As a safeguard, uploaded-certs will be deleted in two hours; If necessary, you can use
"kubeadm init phase upload-certs --upload-certs" to reload certs afterward.
Then you can join any number of worker nodes by running the following on each as root:
kubeadm join 172.24.8.100:16443 --token xb9wda.v0yf7tlsgo8mdrhk \
--discovery-token-ca-cert-hash sha256:249884d81a23bd821e38d3345866a99e6d55e443b545825c3c448f30f8e52c3b
注意:如上token具有預設24小時的有效期,token和hash值可通過如下方式獲取:
kubeadm token list
如果 Token 過期以後,可以輸入以下命令,生成新的 Token:
kubeadm token create
openssl x509 -pubkey -in /etc/kubernetes/pki/ca.crt | openssl rsa -pubin -outform der 2>/dev/null | openssl dgst -sha256 -hex | sed 's/^.* //'***
[root@master01 ~]# mkdir -p $HOME/.kube
[root@master01 ~]# sudo cp -i /etc/kubernetes/admin.conf $HOME/.kube/config
[root@master01 ~]# sudo chown $(id -u):$(id -g) $HOME/.kube/config
[root@master01 ~]# cat << EOF >> ~/.bashrc
export KUBECONFIG=$HOME/.kube/config
EOF #設定KUBECONFIG環境變數
[root@master01 ~]# echo "source <(kubectl completion bash)" >> ~/.bashrc
[root@master01 ~]# source ~/.bashrc
附加:初始化過程大致步驟如下:
- [kubelet-start] 生成kubelet的配置檔案”/var/lib/kubelet/config.yaml”

### 題目 A
將下方清單從第一行到最後一行逐字照抄一遍。
### 題目 B
請接續上方關於 kubeadm 初始化叢集的節錄，從最後一行之後繼續寫下去。

### 記錄資料

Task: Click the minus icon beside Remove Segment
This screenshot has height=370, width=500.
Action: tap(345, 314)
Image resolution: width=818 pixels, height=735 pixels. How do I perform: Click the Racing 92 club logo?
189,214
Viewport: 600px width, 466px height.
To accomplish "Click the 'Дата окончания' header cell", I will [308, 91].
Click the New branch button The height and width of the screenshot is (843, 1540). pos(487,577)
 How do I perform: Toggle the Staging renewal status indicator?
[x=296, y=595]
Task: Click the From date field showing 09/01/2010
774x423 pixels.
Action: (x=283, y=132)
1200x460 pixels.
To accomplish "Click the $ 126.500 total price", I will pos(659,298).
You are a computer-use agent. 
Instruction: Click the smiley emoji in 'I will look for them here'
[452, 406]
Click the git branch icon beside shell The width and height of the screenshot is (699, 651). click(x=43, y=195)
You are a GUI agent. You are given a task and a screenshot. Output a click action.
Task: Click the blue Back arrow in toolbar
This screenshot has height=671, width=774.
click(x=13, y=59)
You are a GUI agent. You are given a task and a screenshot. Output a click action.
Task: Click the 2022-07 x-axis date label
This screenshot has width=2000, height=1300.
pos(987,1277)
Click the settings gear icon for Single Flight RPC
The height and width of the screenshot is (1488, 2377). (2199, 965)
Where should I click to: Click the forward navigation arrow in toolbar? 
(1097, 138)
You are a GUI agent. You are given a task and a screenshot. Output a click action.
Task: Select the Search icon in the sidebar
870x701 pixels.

### 參考答案 A
Task: Click the minus icon beside Remove Segment
This screenshot has height=370, width=500.
Action: tap(345, 314)
Image resolution: width=818 pixels, height=735 pixels. How do I perform: Click the Racing 92 club logo?
189,214
Viewport: 600px width, 466px height.
To accomplish "Click the 'Дата окончания' header cell", I will [308, 91].
Click the New branch button The height and width of the screenshot is (843, 1540). pos(487,577)
 How do I perform: Toggle the Staging renewal status indicator?
[x=296, y=595]
Task: Click the From date field showing 09/01/2010
774x423 pixels.
Action: (x=283, y=132)
1200x460 pixels.
To accomplish "Click the $ 126.500 total price", I will pos(659,298).
You are a computer-use agent. 
Instruction: Click the smiley emoji in 'I will look for them here'
[452, 406]
Click the git branch icon beside shell The width and height of the screenshot is (699, 651). click(x=43, y=195)
You are a GUI agent. You are given a task and a screenshot. Output a click action.
Task: Click the blue Back arrow in toolbar
This screenshot has height=671, width=774.
click(x=13, y=59)
You are a GUI agent. You are given a task and a screenshot. Output a click action.
Task: Click the 2022-07 x-axis date label
This screenshot has width=2000, height=1300.
pos(987,1277)
Click the settings gear icon for Single Flight RPC
The height and width of the screenshot is (1488, 2377). (2199, 965)
Where should I click to: Click the forward navigation arrow in toolbar? 
(1097, 138)
You are a GUI agent. You are given a task and a screenshot. Output a click action.
Task: Select the Search icon in the sidebar
870x701 pixels.

### 參考答案 B
- [certificates]生成相關的各種證書
- [kubeconfig]生成相關的kubeconfig檔案
- [bootstraptoken]生成token記錄下來,後邊使用kubeadm join往叢集中新增節點時會用到
提示:初始化僅需要在master01上執行,若初始化異常可通過kubeadm reset && rm -rf $HOME/.kube重置。
新增其他master節點
[root@master02 ~]# kubeadm join 172.24.8.100:16443 --token xb9wda.v0yf7tlsgo8mdrhk \
--discovery-token-ca-cert-hash sha256:249884d81a23bd821e38d3345866a99e6d55e443b545825c3c448f30f8e52c3b \
--control-plane --certificate-key e30428776a47ed2c7e18c9e2951d9e40e068c9ecec5a4858457f1475f1a2a39a
[root@master02 ~]# mkdir -p $HOME/.kube
[root@master02 ~]# sudo cp -i /etc/kubernetes/admin.conf $HOME/.kube/config
[root@master02 ~]# sudo chown $(id -u):$(id -g) $HOME/.kube/config
[root@master02 ~]# cat << EOF >> ~/.bashrc`
export KUBECONFIG=$HOME/.kube/config
EOF #設定KUBECONFIG環境變數
[root@master02 ~]# echo "source <(kubectl completion bash)" >> ~/.bashrc
[root@master02 ~]# source ~/.bashrc
提示:master03也如上執行新增至叢集的controlplane。
提示:若新增異常可通過kubeadm reset && rm -rf $HOME/.kube重置。
安裝NIC外掛
NIC外掛介紹
- Calico 是一個安全的 L3 網路和網路策略提供者。
- Canal 結合 Flannel 和 Calico, 提供網路和網路策略。
- Cilium 是一個 L3 網路和網路策略外掛, 能夠透明的實施 HTTP/API/L7 策略。 同時支援路由(routing)和疊加/封裝( overlay/encapsulation)模式。
- Contiv 為多種用例提供可配置網路(使用 BGP 的原生 L3,使用 vxlan 的 overlay,經典 L2 和 Cisco-SDN/ACI)和豐富的策略框架。Contiv 專案完全開源。安裝工具同時提供基於和不基於 kubeadm 的安裝選項。
- Flannel 是一個可以用於 Kubernetes 的 overlay 網路提供者。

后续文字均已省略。